Инструкция к выполнению ▸ Перепишите слово в слово строки записей, начиная со строки, в которой есть "Identify the location of derivative-icon: ∂.", и заканчивая концом записей, включая обе границы.

(Сохранённые записи)
===============
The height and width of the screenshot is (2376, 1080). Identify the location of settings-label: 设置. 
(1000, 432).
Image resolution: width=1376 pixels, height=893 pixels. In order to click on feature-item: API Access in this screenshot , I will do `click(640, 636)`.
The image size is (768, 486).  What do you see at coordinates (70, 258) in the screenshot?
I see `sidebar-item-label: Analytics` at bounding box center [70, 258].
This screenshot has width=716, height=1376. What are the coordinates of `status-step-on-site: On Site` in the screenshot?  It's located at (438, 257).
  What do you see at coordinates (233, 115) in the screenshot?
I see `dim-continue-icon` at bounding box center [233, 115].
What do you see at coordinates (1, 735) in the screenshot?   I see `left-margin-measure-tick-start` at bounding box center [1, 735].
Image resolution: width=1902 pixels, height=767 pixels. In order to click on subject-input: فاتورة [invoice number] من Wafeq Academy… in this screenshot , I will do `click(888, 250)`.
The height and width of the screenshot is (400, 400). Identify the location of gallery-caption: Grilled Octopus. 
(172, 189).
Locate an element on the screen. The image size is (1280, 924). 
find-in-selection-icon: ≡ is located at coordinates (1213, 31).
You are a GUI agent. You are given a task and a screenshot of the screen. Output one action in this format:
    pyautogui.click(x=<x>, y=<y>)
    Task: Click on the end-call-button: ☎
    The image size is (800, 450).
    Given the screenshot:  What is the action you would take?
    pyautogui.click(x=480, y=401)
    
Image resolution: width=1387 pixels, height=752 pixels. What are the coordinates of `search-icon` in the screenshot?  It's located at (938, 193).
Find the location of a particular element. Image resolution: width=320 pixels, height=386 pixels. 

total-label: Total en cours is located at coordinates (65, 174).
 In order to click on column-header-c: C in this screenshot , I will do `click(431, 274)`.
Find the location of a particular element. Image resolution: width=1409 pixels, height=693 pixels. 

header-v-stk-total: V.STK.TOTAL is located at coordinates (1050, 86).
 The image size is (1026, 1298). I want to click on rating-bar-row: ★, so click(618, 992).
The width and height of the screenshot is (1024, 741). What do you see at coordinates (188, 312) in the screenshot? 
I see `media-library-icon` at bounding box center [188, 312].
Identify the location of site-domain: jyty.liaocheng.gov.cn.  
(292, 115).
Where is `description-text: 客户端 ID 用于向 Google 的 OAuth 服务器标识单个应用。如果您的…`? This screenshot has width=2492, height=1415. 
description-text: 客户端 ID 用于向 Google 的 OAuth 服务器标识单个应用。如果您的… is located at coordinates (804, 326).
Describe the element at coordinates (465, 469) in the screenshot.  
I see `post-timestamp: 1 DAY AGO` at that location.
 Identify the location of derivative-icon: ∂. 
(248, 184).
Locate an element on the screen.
===============
Решение задания ▸
 Identify the location of derivative-icon: ∂. 
(248, 184).
Locate an element on the screen.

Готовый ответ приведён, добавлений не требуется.